Nepal — Since the onset of the dry and windy season in March, forest fires have been detected in more than a thousand areas across the country. On Friday, a wildfire destroyed 350 hectares of forest in Gulmi district. Another forest fire at Taksindu in Solukhumbu district, which had been raging since Thursday, was only taken under control three days later. As of Sunday afternoon, a wildfire at Triyuga Municipality in Udaypur district was still going strong. Similarly, this time last year saw 86 wildfires break out over a span of 24 hours in various hill regions, and the destruction of over 800 hectares of public and community forests.
Forest fires have become a perennial problem for Nepal, especially during the premonsoon dry season. The period between the onset of the monsoon and after the end of winter is a dangerous time for forests as the rising heat of the summer can spark flames in dry wood and shrubs. The summer winds only facilitate the spread of the flames, resulting in wildfires that devastate hundreds of hectares of forests. Not only do these wildfires cause massive loss of timber and non-timber forest resources but also bring death to a variety of fauna that reside in the forests and destroy the habitats of many others. Although human deaths have decreased in the last few years, falling from 49 in 2009 to two in 2012, the loss of national and community forests continues unabated. Compounding problems, awareness among locals, both for prevention and response, is greatly lacking. According to the Federation of Community Forestry Users Group (FECOFUN), only about a dozen community forest user groups, from among 16,000, are properly trained and equipped to deal with wildfires.

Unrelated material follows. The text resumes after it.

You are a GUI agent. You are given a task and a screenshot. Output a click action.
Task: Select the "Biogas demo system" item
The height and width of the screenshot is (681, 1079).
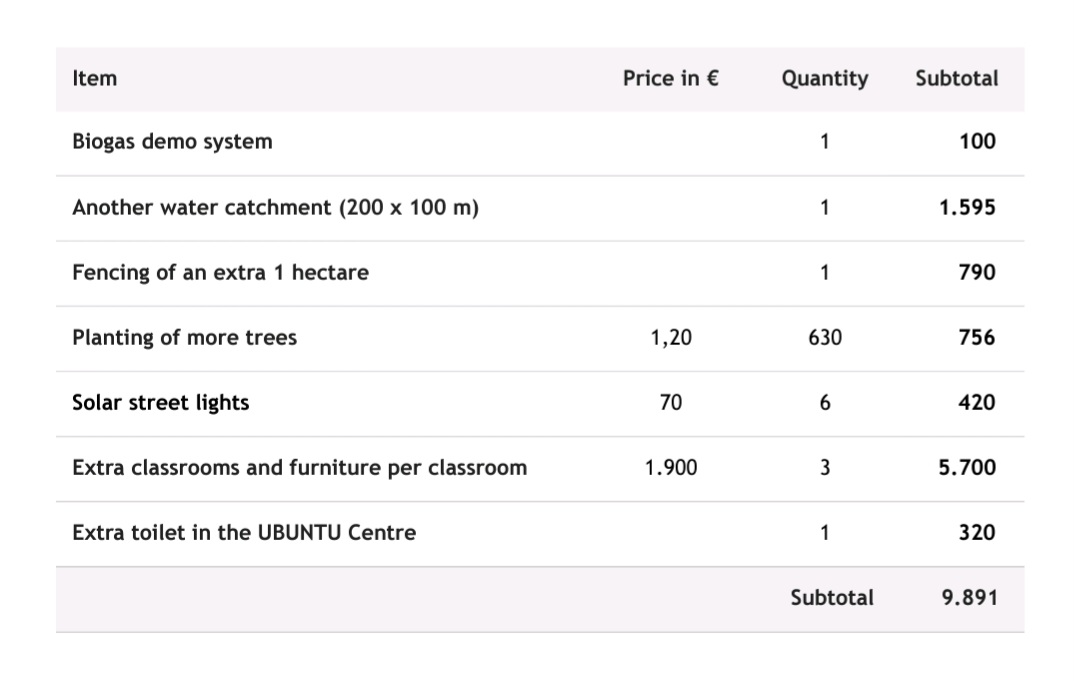(172, 141)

Despite the high cost that Nepal pays every year due to forest fires, adequate preparedness and response measures are still lacking. In 2010, the government did come up with a Forest Fire Management Strategy but, like so many other government intiatives, it remains confined to paper. The Disaster Risk Reduction Strategy, which does not list wildfires as a natural disaster but includes preparation and prevention measures, is similarly pending endorsement at the Cabinet. In a welcome move, the Ministry of Forests and Soil Conservation, in coordination with the Integrated Centre for Mountain Development (ICIMOD), launched a system for the detection and monitoring of forest fires on Friday. It is equally important for local communities to be trained and equipped to respond to forest fires. Given the havoc these wildfires wreak every year, proper methods of prevention and response, both at the local and central levels, are long overdue.